*** Supplied data ***
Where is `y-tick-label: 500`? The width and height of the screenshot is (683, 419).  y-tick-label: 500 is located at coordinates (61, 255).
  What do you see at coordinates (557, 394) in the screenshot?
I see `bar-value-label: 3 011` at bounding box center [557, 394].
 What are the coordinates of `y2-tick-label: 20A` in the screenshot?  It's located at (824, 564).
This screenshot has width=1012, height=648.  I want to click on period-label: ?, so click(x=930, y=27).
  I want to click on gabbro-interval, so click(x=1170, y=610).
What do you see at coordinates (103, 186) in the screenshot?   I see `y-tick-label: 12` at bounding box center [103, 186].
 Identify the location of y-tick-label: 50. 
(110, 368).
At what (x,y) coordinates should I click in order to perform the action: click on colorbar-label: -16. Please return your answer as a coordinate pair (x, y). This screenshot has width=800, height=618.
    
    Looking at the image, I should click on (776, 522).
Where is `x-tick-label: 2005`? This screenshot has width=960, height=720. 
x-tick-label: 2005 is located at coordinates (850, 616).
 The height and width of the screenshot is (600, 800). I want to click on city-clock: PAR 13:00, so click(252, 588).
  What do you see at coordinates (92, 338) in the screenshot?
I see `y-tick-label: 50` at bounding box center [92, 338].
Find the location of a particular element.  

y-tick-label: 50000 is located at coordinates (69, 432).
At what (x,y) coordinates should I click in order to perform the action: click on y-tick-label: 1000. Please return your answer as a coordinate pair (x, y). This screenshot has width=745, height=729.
*** End of Supplied data ***
* Your objective
Copy out the entire listing above, line for line, keeping every character, space, and symbol unchanged.

* Answer to this task
Where is `y-tick-label: 500`? The width and height of the screenshot is (683, 419).  y-tick-label: 500 is located at coordinates (61, 255).
  What do you see at coordinates (557, 394) in the screenshot?
I see `bar-value-label: 3 011` at bounding box center [557, 394].
 What are the coordinates of `y2-tick-label: 20A` in the screenshot?  It's located at (824, 564).
This screenshot has width=1012, height=648.  I want to click on period-label: ?, so click(x=930, y=27).
  I want to click on gabbro-interval, so click(x=1170, y=610).
What do you see at coordinates (103, 186) in the screenshot?   I see `y-tick-label: 12` at bounding box center [103, 186].
 Identify the location of y-tick-label: 50. 
(110, 368).
At what (x,y) coordinates should I click in order to perform the action: click on colorbar-label: -16. Please return your answer as a coordinate pair (x, y). This screenshot has width=800, height=618.
    
    Looking at the image, I should click on (776, 522).
Where is `x-tick-label: 2005`? This screenshot has width=960, height=720. 
x-tick-label: 2005 is located at coordinates (850, 616).
 The height and width of the screenshot is (600, 800). I want to click on city-clock: PAR 13:00, so click(252, 588).
  What do you see at coordinates (92, 338) in the screenshot?
I see `y-tick-label: 50` at bounding box center [92, 338].
Find the location of a particular element.  

y-tick-label: 50000 is located at coordinates (69, 432).
At what (x,y) coordinates should I click in order to perform the action: click on y-tick-label: 1000. Please return your answer as a coordinate pair (x, y). This screenshot has width=745, height=729.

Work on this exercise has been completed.